Es ist der vorerst letzte Akt dieses Schauerstückes, das die Republik in Atem hält und sogar zur zeitgemäßen Neuformulierung und zur Verschärfung der Missbrauchsparagrafen führte. Die kommt für den Angeklagten zeitlich aber zu spät.

Teichtmeister hat gestanden

Der erste Akt soll schon im Februar 2008 mit ersten Sammelbildern begonnen haben. Als Teichtmeister dann im Vorjahr nach langem, fast ohrenbetäubend leisem Gemunkel und einem umso heftigeren häuslichen Disput schließlich aufflog und seine Taten eingestand, da fanden die Ermittler Zehntausende Dateien mit verbotenem Material auf zwei Smartphones, zwei Laptops, einem Desktop und externen Festplatten.

Als die Vorwürfe öffentlich wurden, da war er wegen seiner nicht wegzuleugnenden pädophilen Neigung bereits in Behandlung. Über Nacht war seine Karriere am Theater, im Kino und im Fernsehen Geschichte.

Die Prozessverschiebung hat dem Angeklagten übrigens nicht gutgetan: Ein vom Gericht beauftragter Gutachter hatte dadurch Zeit, herauszuarbeiten, dass Teichtmeister in den unvorstellbaren 23 Terabyte-Daten 34.696 Dateien verändert hat.

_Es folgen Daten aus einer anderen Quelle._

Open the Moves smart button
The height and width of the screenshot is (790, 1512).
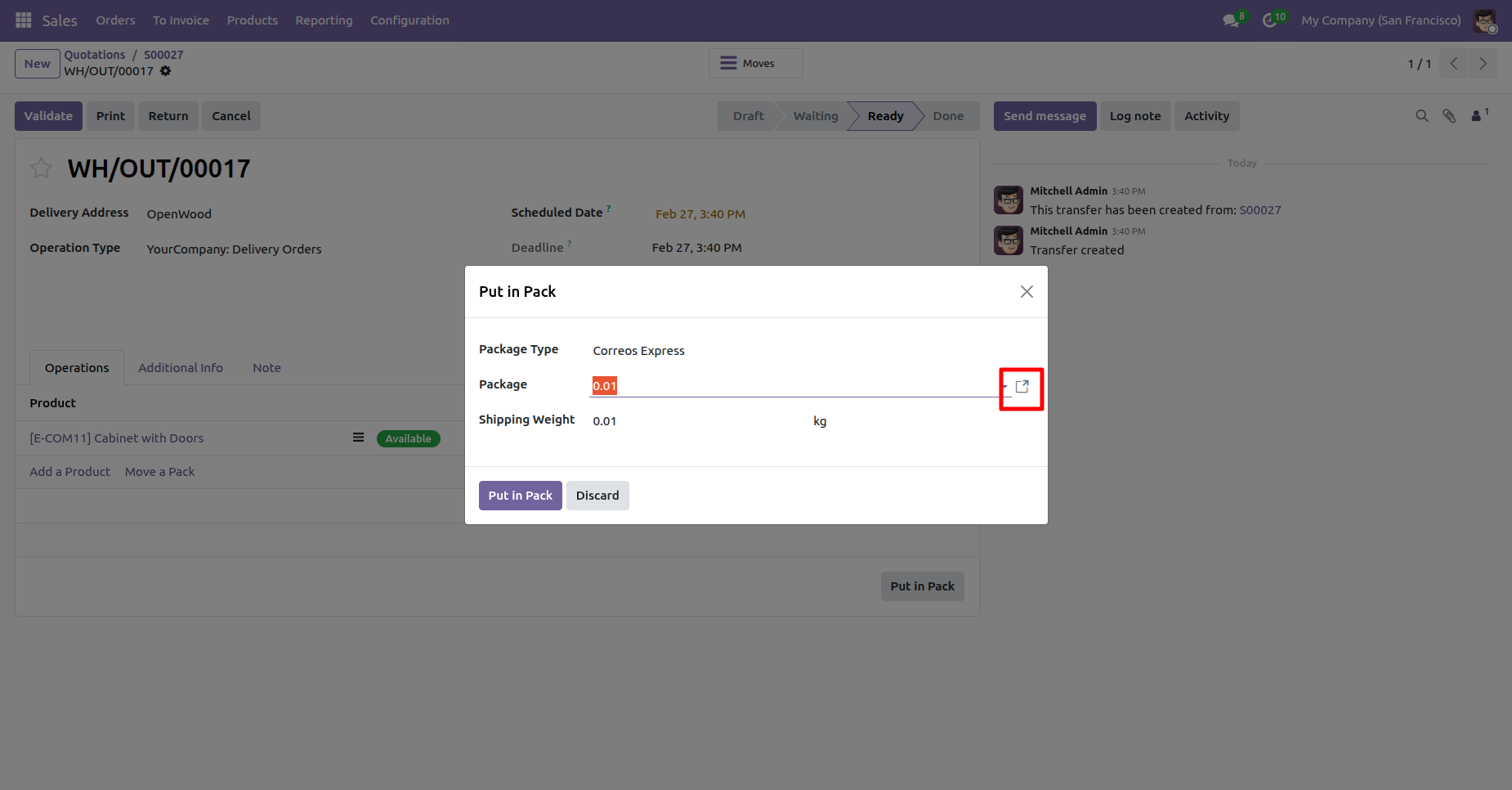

Das heißt, er hat sie bearbeitet, Collagen, Diashows und Videosequenzen angefertigt. Das ist rechtlich als "Herstellung" zu qualifizieren und erhöht den Strafrahmen auf drei Jahre Haft. Rund 47.000 von insgesamt etwa 76.000 Dateien betreffen unmündige Minderjährige (unter 14), der Rest mündige Minderjährige (14 bis 18).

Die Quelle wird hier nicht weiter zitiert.